WHAT THE TASK ASKS
Output the material from the line with "This screenshot has width=1920, height=1080. What" to the line with "center [820, 424]." as a two-column CSV with columns request and answer, one row per item. Put each value in a single quoted field and replace line breaks with spaces.

RECORDED INFORMATION
* * * * *

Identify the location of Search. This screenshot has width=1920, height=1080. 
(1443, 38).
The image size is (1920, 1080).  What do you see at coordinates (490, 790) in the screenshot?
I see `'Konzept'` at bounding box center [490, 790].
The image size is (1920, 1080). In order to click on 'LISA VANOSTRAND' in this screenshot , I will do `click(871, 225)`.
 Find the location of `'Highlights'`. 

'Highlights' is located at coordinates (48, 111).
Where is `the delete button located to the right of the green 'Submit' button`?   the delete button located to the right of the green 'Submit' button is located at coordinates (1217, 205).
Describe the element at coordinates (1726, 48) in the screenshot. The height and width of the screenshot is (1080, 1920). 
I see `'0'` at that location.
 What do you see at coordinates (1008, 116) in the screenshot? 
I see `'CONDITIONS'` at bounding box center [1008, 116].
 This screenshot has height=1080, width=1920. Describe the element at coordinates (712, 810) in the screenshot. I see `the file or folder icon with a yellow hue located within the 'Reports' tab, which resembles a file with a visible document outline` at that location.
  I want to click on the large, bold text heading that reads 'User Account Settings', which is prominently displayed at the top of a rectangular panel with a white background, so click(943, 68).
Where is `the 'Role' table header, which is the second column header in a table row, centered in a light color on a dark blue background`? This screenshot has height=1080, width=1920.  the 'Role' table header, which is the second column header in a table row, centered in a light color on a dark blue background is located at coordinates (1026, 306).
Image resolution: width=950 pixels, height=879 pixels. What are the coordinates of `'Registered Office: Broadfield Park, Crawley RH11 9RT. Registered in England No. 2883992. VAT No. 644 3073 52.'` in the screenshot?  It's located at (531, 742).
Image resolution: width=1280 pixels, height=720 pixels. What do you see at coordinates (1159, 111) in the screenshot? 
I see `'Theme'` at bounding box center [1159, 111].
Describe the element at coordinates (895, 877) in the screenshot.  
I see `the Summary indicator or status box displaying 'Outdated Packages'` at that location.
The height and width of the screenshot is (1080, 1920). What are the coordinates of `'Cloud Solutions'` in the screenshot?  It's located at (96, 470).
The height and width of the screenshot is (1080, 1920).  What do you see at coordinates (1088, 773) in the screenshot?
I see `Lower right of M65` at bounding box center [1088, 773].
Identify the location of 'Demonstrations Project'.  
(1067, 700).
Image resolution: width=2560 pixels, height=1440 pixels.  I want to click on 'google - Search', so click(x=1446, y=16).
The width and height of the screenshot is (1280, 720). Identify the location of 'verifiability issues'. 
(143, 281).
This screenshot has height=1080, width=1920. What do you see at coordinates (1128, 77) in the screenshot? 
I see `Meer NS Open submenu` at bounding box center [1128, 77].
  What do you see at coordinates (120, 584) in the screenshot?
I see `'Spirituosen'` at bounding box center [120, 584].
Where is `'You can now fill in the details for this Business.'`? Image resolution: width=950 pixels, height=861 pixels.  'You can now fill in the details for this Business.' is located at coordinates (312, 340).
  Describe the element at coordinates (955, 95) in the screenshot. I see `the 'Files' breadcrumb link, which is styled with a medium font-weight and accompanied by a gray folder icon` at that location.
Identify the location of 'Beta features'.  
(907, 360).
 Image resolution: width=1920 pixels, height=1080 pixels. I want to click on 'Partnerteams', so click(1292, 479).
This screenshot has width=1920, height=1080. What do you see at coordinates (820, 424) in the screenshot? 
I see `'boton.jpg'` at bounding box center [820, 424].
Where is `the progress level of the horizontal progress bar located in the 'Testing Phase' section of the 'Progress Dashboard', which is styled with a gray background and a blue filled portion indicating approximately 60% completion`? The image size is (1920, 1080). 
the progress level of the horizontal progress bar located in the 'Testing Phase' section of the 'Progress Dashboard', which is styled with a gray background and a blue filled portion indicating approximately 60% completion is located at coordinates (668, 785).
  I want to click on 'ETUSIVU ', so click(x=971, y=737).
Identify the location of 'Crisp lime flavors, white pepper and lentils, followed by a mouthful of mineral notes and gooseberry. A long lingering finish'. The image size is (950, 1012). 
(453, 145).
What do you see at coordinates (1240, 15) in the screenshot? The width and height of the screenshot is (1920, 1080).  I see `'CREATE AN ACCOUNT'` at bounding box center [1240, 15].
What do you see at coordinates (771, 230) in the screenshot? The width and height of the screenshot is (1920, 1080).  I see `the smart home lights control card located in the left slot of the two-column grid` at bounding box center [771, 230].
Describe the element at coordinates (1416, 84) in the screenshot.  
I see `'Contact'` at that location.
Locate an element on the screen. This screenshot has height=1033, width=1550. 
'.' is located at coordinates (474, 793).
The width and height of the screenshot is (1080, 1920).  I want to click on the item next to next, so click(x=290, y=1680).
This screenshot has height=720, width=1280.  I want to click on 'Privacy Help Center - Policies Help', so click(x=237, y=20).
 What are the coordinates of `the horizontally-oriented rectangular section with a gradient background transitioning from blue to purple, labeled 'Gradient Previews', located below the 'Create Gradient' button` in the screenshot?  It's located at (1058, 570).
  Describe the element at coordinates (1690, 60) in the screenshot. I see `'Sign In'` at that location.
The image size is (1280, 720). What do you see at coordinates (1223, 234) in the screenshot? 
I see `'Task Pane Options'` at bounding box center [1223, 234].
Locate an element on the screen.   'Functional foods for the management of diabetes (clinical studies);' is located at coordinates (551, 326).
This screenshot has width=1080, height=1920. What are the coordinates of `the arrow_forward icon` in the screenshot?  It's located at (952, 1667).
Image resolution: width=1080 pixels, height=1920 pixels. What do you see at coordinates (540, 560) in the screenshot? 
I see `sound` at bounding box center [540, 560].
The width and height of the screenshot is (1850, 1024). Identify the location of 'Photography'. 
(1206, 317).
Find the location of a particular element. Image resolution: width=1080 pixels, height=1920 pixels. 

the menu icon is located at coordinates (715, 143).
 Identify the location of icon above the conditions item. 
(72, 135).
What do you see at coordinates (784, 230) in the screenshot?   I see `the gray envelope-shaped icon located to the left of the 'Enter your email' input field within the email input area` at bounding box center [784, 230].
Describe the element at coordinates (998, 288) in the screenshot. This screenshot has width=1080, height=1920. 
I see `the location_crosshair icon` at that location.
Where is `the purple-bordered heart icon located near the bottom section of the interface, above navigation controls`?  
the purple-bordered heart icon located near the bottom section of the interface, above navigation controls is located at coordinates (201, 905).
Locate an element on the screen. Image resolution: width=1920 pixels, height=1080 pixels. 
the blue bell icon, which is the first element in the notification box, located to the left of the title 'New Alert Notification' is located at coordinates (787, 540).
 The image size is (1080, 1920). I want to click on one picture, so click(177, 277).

* * * * *

REPLY
request,answer
"This screenshot has width=1920, height=1080. What do you see at coordinates (820, 424) in the screenshot?","I see `'boton.jpg'` at bounding box center [820, 424]."